The roles of PI3K and Btk in PLCγ activation in platelets may be similar to their roles in this process in other systems. The pleckstrin homology (PH) domain of Btk may facilitate attachment of the kinase to the inner leaflet of the plasma membrane by binding to phosphatidylinositiol-3,4,5-P3 (PtdIns-3,4,5-P3).^56,57  PtdIns-4,5-P2 is phosphorylated by PI3K, forming PtdIns-3,4,5-P3. According to one view of Btk activation, binding of Btk to the membrane apparently eliminates blockade or occlusion of the kinase and substrate binding sites, thereby “activating” the kinase.⁵⁶  Phosphorylation of membrane-bound Btk may also enhance its kinase activity.⁵⁶  Presumably, this binding places Btk in close proximity to PLCγ2 attached to PtdIns-3,4,5-P3 via its PH domain and thereby facilitates phosphorylation of 2 tyrosine residues in the SH2-SH3 linker region of PLCγ2.^21,57  Furthermore, Btk acts as a shuttle to carry PIP5Ks to the plasma membrane in B cells, thereby enhancing PtdIns-4,5P2 synthesis.⁵⁸  This Btk function may explain, at least in part, the role of Btk in Akt activation. PtdIns-4,5P2 is a substrate for PI3K for the production of PtdIns-3,4,5P3.⁵⁸  Thus, Btk may play a central role in bt/VWF-induced signaling by facilitating PI3K, Akt, and PLCγ2 functions. While this hypothetical scheme explaining the role of PI3K and Btk in the activation of PLCγ2 is based on observations made in vitro in a variety of cell types, it may not accurately explain how Btk enables PLCγ2 phosphorylation in bt/VWF-stimulated mouse platelets. Likewise, the suggested mechanism for the Btk-dependent enhancement of Akt activation is hypothetical. Further work is required to clarify these issues. Although the PH and SH2 domains of Btk are required for PLCγ2 activation in response to B-cell receptor-initiated signaling in chicken DT40B cells,²⁰  it is not known whether these Btk domains are also required for PLCγ2 activation in mouse platelets. It is clear, however, that Btk is required for bt/VWF-induced PLCγ2 activation (Figure 2), that PLCγ2 is required for PKC activation,¹⁴  and that PKC is required for TxA2 production.¹⁴ 

The in vivo significance of the data obtained here using bt/VWF-stimulated Btk^xid/Y platelets was demonstrated using the FeCl₃ arterial injury model. This was accomplished directly by using Btk^xid/Y platelets in the FeCl₃ injury model and confirmed by using Tp^-/- platelets. Justification of the use of this model to evaluate the in vivo significance of Btk in GPIbα-dependent signaling is that thrombus formation in this system as reflected by occlusion of blood flow is GPIbα dependent (Figure 5) and that bt/VWF-induced TxA2 production is GPIb dependent⁵  and required for αIIbβ3 activation.⁵  Therefore, the results obtained in vivo with the Btk^xid mice demonstrate that Btk is critically important for GPIbα-mediated stable thrombus formation in this model system.

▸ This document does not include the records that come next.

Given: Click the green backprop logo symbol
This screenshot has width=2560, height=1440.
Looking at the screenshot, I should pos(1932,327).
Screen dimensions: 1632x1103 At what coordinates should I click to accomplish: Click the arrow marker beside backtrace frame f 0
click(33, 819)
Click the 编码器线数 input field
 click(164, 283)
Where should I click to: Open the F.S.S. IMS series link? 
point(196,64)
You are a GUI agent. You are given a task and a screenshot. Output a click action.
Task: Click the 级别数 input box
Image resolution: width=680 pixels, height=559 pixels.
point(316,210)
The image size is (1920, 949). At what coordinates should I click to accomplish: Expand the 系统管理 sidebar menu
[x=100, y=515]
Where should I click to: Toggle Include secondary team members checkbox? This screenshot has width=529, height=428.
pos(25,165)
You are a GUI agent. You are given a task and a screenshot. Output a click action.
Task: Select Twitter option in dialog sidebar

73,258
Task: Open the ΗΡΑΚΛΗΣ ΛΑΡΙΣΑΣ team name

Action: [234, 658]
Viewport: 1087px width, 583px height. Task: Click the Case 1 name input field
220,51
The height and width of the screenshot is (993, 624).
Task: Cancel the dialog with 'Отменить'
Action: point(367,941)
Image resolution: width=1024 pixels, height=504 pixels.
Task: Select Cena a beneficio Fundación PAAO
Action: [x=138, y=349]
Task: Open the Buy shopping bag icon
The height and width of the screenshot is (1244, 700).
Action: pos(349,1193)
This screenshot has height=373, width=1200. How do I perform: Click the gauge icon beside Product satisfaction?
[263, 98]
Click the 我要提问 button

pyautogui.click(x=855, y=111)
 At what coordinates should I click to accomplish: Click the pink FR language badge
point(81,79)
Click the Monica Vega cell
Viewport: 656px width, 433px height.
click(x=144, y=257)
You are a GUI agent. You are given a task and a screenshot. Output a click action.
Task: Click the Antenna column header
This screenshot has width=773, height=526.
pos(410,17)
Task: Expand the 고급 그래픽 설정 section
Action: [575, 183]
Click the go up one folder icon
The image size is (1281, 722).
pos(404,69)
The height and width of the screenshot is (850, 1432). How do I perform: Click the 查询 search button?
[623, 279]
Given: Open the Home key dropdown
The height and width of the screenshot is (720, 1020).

The results obtained using this method of evaluating thrombus formation are in agreement with those obtained using mouse platelets lacking the extracellular domain of human GPIbα.⁵⁹  As with the Btk^-/- mice, all of the FeCl₃-injured carotid arteries of mice lacking the extracellular domain of GPIbα were patent at the end of the monitoring period. These results contrast with those obtained using GPVI^-/- mice, in which only 50% of the injured arteries were patent at the end of the monitoring period.⁵⁹  Therefore, the results obtained in vivo with the Btk^-/- mice demonstrate that Btk is critically important for GPIbα-mediated stable thrombus formation in this model system.

In summary, the data presented here demonstrate the previously undocumented and critical role of Btk in bt/VWF-induced signaling in vitro and GPIb-dependent stable thrombus formation in vivo. Additionally, it is clear that the Tec family kinase, Tec, cannot substitute for Btk either in vitro, in response to bt/VWF-induced signaling, or in vivo, in GPIb-initiated signaling. The dramatic protection against stable thrombus formation in the FeCl₃ arterial injury model resulting from Btk deficiency strongly supports the results of preliminary studies^60,61  that a Btk-selective inhibitor may prove to be a clinically useful antithrombotic agent during acute thrombotic episodes.